▶ Texte fourni
----
Avec un petit quart d'heure de retard (n'est pas Axl Rose qui veut) "The wall" débute par un speech, non pas celui qui nous demande de ne pas utiliser de flash, mais un extrait de "Spartacus" de Kubrick : "slaves you were and slaves you remain" puis tous les esclaves se lèvent en disant "I'm Spartacus !". Les projos éclairent la foule, tout le monde est Spartacus à Bercy. Pas moi, cependant, puisque je suis Maximus, Russel Crowe étant mon sosie. Mais les deux soldats sur scène s'en moquent, jette la poupée Pink et on entend la mélodie d'"Outside the wall" puis vient "In the flesh" avec pétards et lumières tournoyantes. Papy Waters apparait pour la première fois, avec son t-shirt noir. Il enfile son long manteau de nazillon à marteaux croisés pour ses quinze lignes de chant. Puis l'image d'un chasseur en rase-motte fait pétarader la scène avant qu'un avion en polystyrène ne vienne directement du troisième balcon se crasher sur scène et faire exploser un pan de mur. A ce moment là, c'est bon, tu es dedans.

Vous n'étiez pas à Bercy pour voir Roger Waters ? Vous vous en moquez parce que vous connaissez l'album par coeur ? Eh bien vous avez tort parce que ce "The wall" ne s'écoute pas davantage qu'il se regarde. D'ailleurs il se regarde davantage qu'il s'écoute. Ce concert est une démesure absolue. C'est de la scénographie avant tout, des effets à grandes louches, au centimètre et à la seconde près, une débauche visuelle permanente. Les concerts de Pink Floyd de 1980, en comparaison, sont d'une sobriété désarmante. Pour le coup nous savons où est passé notre argent. Quand on sort son pognon pour voir un mec assis sur une chaise jouer de la guitare acoustique, ça fait mal. Ici, outre le mur de 70 mètres, il y a des images en permanence sur l'oeil floydien ou sur le mur, quelques effets pyrotechniques, des porteurs de drapeaux, les personnages gonflables et j'en passe. C'est de la mégalomanie pure et totale comme je l'aime.
----
▶ Objectifs
1 - Dans le texte sur le concert, quelle longueur est indiquée pour le mur ?
2 - Relevez tout ce que le texte sur le concert énumère en plus du mur dans la phrase commençant par « Ici, outre le mur de 70 mètres ».
3 - Reprenez le texte sur le concert à la suite de sa dernière phrase et écrivez-en la continuation.

▶ Lignes fournies
----
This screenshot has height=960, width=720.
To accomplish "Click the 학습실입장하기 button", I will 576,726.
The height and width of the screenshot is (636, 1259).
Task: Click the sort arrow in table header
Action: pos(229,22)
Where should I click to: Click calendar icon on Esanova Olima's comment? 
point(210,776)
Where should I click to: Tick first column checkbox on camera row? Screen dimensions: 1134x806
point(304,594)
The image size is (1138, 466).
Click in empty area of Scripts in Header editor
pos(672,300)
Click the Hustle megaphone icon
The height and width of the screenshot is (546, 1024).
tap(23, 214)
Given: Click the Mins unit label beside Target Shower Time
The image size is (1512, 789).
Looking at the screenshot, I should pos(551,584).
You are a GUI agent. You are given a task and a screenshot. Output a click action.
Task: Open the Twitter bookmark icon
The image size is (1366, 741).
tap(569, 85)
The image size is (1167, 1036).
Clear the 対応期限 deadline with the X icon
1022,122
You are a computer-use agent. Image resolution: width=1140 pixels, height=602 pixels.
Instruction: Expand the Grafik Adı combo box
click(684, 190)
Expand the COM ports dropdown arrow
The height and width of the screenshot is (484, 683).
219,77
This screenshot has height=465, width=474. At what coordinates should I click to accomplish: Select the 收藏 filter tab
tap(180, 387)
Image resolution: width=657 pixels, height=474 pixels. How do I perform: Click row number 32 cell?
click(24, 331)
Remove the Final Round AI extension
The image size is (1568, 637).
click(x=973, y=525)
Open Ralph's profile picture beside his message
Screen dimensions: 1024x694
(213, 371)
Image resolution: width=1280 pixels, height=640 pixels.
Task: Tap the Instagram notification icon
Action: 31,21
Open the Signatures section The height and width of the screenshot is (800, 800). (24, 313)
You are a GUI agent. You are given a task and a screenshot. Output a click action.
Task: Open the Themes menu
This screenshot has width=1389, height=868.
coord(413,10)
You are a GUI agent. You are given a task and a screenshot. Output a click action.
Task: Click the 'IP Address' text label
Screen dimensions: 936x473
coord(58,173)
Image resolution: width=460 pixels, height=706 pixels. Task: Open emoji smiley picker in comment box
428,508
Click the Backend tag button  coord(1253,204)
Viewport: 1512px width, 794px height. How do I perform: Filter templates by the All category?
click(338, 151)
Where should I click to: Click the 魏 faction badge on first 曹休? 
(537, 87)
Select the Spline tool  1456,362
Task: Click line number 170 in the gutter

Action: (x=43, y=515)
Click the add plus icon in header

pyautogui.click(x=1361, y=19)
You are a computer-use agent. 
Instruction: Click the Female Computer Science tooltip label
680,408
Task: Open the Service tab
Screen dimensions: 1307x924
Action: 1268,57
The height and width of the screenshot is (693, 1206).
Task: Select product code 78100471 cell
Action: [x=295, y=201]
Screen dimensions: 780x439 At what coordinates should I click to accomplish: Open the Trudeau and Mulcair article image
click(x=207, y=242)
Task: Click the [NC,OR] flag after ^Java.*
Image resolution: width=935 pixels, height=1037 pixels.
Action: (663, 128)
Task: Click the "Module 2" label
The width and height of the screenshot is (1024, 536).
----
▶ Corrigé des exercices
1 - Le mur mesure 70 mètres.

2 -
- des images en permanence sur l'oeil floydien ou sur le mur
- quelques effets pyrotechniques
- des porteurs de drapeaux
- les personnages gonflables

3 -
Pour le deuxième morceau, "The thin ice", apparait la photo du père de Waters, mort en 44 à Anzio. C'est le point de départ de la thématique de la tournée, le "honor a fallen loved one" lancé sur internet il y a une paye par Waters. Ainsi durant l'entracte pourrons-nous voir projetées sur le mur des photos et des petites bios de gens morts... D'aucuns l'ont reproché à Waters, "The wall" n'étant pas un album sur le devoir de mémoire. Mais la plupart sont passés outre et sont allés boire une bière en attendant "Hey you". Mais nous en sommes toujours au début du concert avec la première intervention de... hmm... Robbie Wyckoff, il me semble, pour les passages chantés originellement par Gilmour. Il s'en sort bien, pour l'instant, même si son feeling ne force pas l'admiration. Quoi qu'il en soit le groupe, ce soir, est totalement annexe. Roger Waters est l'idole, "The wall" est son oeuvre conceptuelle extravagante, le reste est anecdotique. Le projecteur de l'hélicoptère éclaire le public, "You ! Yes, you !" et le professeur gonflable descend sur la droite de la scène, éclairant la fosse de ses yeux rouges. "The Happiest Days of Our Lives" est suivi de l'inévitable "Another Brick in the Wall, Part II". C'est le premier moment réellement festif du concert avant que Pink ne s'engouffre derrière son mur. Des enfants montent sur scène pour chanter le refrain en playback, repris avec bien plus de force par le public. Un public, d'ailleurs, pas forcément aussi vieux que je ne l'aurais imaginé. Je précise cependant que j'étais dans la fosse, les sexagénaires avaient dû opter pour les gradins. Puis les solos de gratte et les gosses qui s'attaquent au professeur ballonné qui finit par se dégonfler.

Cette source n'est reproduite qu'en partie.